Your objective → Only the lines below from the one containing "Instruction: Click the forward" to the one containing "The width and height of the screenshot is (700, 557)." should be repeated, both included and unchanged.

Records for processing →
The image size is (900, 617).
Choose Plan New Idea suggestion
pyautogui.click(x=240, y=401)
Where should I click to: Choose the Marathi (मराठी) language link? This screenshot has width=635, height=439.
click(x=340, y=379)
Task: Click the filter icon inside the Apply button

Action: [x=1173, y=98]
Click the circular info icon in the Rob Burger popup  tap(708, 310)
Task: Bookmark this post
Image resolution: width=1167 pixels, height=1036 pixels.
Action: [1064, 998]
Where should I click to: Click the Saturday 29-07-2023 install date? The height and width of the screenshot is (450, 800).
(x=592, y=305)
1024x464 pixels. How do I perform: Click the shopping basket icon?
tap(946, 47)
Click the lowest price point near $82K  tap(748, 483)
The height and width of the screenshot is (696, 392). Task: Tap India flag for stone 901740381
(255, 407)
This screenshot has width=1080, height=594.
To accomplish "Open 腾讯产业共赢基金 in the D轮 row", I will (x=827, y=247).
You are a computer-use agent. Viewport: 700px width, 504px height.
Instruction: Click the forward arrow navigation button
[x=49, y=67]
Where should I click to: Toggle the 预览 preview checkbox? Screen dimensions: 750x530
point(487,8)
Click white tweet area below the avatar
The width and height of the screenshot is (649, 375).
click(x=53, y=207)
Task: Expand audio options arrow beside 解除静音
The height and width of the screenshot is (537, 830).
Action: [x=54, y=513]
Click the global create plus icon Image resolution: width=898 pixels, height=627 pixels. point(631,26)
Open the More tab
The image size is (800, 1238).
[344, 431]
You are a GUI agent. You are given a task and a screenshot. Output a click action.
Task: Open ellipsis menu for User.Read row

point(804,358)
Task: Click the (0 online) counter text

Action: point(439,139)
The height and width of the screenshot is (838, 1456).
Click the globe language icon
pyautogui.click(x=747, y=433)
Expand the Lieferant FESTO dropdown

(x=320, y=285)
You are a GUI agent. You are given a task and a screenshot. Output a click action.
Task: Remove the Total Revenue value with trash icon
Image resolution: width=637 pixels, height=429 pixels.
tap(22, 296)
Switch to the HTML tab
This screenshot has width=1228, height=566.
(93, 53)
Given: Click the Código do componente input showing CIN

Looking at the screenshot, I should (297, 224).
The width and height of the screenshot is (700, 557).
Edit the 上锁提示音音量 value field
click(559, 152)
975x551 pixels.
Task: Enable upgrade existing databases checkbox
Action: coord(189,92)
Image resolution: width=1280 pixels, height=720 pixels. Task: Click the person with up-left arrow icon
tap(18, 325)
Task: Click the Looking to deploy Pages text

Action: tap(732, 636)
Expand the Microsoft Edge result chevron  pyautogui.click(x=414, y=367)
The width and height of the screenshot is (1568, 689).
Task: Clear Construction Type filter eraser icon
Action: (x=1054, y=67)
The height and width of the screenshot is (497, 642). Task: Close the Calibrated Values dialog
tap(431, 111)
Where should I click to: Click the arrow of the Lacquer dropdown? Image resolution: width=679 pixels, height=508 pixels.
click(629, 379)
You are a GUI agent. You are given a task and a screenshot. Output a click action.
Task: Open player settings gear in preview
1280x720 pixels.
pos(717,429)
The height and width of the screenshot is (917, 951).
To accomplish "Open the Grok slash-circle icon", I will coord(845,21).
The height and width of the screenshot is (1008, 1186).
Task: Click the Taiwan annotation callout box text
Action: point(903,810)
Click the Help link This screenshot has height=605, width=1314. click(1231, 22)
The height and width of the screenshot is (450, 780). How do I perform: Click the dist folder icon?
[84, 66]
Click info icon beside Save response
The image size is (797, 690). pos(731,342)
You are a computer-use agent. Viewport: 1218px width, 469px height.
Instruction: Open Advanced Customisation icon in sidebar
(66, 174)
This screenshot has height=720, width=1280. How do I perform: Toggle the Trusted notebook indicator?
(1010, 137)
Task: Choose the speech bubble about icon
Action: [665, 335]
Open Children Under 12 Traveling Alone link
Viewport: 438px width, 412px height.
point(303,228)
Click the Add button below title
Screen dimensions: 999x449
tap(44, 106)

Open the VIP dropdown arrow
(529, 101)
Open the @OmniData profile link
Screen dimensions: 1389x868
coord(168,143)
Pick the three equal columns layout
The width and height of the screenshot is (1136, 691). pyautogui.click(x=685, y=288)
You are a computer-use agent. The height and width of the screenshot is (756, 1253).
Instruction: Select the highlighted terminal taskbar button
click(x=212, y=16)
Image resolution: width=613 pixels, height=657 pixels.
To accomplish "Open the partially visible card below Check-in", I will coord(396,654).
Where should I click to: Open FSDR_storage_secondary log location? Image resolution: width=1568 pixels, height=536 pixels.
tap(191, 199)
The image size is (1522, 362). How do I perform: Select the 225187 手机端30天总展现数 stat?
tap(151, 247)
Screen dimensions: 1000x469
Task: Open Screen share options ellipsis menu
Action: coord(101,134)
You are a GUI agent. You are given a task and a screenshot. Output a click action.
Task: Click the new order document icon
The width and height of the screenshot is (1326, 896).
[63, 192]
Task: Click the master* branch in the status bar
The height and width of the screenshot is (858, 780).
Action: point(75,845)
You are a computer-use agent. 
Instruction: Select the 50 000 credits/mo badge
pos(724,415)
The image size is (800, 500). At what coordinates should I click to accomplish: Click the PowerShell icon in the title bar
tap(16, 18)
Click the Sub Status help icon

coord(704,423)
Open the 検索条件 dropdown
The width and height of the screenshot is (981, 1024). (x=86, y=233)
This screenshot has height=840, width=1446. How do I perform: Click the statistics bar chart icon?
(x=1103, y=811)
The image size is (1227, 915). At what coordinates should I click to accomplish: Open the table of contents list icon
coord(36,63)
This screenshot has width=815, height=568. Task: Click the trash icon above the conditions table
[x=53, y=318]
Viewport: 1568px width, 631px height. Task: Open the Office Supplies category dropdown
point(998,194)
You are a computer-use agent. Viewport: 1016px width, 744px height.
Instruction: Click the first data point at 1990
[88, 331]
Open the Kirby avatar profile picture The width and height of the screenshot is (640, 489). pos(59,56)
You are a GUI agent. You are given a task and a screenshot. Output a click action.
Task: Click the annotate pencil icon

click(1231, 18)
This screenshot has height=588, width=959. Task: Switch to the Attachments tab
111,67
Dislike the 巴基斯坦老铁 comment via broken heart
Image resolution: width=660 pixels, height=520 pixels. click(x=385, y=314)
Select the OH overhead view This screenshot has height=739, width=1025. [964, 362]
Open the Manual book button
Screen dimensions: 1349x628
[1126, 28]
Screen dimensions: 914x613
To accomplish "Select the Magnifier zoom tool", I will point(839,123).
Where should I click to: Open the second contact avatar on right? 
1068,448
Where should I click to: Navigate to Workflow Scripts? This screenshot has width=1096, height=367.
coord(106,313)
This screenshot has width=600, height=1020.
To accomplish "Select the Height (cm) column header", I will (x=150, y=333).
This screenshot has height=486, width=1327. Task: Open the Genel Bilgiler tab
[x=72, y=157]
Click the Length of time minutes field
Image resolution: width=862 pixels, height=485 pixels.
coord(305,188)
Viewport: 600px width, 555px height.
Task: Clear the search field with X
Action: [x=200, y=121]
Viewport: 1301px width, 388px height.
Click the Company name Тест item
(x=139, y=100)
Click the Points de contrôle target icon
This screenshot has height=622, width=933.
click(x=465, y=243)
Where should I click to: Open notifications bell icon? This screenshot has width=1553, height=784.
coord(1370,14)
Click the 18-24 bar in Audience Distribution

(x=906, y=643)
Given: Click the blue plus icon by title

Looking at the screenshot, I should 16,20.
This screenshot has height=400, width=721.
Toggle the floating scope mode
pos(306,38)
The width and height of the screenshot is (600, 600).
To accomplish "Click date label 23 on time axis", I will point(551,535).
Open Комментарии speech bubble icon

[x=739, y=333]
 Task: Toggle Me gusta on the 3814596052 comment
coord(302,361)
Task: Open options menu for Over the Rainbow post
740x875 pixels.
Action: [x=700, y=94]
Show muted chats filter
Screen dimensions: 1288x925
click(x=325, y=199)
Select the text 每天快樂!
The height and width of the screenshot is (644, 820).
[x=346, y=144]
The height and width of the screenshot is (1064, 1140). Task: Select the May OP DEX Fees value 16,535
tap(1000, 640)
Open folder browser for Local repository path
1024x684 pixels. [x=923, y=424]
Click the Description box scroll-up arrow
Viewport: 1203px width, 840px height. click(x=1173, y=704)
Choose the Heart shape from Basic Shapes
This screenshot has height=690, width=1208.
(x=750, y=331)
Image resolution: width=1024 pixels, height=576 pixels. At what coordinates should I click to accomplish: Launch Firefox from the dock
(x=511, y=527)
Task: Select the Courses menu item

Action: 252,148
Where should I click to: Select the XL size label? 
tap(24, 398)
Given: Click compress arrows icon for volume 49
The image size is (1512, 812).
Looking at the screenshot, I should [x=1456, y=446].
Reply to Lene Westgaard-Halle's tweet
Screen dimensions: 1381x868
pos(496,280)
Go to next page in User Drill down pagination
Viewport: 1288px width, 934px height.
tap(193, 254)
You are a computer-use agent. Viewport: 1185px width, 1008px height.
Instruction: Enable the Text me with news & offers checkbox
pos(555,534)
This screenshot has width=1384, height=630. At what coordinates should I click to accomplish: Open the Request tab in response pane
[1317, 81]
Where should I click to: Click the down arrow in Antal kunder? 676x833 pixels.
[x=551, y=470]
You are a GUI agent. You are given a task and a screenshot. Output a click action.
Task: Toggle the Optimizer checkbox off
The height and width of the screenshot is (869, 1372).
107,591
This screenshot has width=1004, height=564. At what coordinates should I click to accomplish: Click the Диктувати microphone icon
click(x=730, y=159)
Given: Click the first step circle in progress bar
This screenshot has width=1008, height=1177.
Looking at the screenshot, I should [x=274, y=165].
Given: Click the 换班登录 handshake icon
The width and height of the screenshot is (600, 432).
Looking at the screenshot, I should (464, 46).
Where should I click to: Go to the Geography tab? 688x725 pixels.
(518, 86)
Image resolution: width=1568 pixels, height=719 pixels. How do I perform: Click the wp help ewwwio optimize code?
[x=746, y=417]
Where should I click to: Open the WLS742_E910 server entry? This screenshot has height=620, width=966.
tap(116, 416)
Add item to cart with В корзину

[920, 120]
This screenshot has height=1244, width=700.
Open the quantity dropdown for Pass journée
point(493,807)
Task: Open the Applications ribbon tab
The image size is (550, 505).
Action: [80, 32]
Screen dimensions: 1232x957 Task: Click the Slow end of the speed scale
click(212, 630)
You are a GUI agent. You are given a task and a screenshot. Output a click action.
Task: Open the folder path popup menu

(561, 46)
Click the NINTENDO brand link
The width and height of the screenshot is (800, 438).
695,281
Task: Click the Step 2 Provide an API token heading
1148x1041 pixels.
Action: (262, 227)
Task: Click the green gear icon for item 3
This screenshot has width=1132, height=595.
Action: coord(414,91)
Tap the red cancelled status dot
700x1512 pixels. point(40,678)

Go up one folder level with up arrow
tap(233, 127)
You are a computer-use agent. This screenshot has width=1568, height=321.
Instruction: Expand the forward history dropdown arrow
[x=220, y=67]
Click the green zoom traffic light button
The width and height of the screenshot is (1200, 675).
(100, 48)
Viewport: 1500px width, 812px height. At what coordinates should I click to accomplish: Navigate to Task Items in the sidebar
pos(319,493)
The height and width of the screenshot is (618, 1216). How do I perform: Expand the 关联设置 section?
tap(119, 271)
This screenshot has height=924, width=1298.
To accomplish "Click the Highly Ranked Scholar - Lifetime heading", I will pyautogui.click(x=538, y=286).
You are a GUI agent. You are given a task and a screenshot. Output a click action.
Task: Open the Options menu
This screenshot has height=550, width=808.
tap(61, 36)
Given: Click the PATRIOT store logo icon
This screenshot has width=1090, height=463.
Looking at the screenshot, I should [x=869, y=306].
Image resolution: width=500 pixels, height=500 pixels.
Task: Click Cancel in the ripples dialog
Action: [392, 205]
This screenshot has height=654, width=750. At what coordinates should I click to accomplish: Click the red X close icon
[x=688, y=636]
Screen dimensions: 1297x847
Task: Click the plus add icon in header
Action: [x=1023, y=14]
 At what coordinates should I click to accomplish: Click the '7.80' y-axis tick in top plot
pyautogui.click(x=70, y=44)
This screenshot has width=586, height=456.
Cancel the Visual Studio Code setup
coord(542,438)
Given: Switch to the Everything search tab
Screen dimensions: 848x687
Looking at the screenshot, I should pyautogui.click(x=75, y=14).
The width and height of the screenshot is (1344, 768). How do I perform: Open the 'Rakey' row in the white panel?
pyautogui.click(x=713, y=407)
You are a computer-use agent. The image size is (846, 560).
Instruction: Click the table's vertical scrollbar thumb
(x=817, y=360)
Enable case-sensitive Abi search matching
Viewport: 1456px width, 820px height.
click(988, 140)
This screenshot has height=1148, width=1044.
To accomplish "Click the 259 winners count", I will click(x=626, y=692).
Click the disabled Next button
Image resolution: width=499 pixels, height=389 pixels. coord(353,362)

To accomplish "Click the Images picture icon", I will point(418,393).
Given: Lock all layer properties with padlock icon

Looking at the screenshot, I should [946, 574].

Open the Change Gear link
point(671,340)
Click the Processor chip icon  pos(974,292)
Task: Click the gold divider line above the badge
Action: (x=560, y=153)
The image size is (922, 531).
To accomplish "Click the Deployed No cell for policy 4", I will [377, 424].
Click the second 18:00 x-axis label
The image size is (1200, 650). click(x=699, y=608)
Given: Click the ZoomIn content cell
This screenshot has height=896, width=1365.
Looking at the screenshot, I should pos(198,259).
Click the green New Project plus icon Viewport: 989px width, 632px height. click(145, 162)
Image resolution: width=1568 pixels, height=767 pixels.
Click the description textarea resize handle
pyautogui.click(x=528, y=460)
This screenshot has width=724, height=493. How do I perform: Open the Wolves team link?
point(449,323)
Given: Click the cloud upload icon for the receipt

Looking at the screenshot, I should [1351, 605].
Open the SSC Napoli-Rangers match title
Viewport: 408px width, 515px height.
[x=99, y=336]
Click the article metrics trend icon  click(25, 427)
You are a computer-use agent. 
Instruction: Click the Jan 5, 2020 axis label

Solution →
Instruction: Click the forward arrow navigation button
[x=49, y=67]
Where should I click to: Toggle the 预览 preview checkbox? Screen dimensions: 750x530
point(487,8)
Click white tweet area below the avatar
The width and height of the screenshot is (649, 375).
click(x=53, y=207)
Task: Expand audio options arrow beside 解除静音
The height and width of the screenshot is (537, 830).
Action: [x=54, y=513]
Click the global create plus icon Image resolution: width=898 pixels, height=627 pixels. point(631,26)
Open the More tab
The image size is (800, 1238).
[344, 431]
You are a GUI agent. You are given a task and a screenshot. Output a click action.
Task: Open ellipsis menu for User.Read row

point(804,358)
Task: Click the (0 online) counter text

Action: point(439,139)
The height and width of the screenshot is (838, 1456).
Click the globe language icon
pyautogui.click(x=747, y=433)
Expand the Lieferant FESTO dropdown

(x=320, y=285)
You are a GUI agent. You are given a task and a screenshot. Output a click action.
Task: Remove the Total Revenue value with trash icon
Image resolution: width=637 pixels, height=429 pixels.
tap(22, 296)
Switch to the HTML tab
This screenshot has width=1228, height=566.
(93, 53)
Given: Click the Código do componente input showing CIN

Looking at the screenshot, I should (297, 224).
The width and height of the screenshot is (700, 557).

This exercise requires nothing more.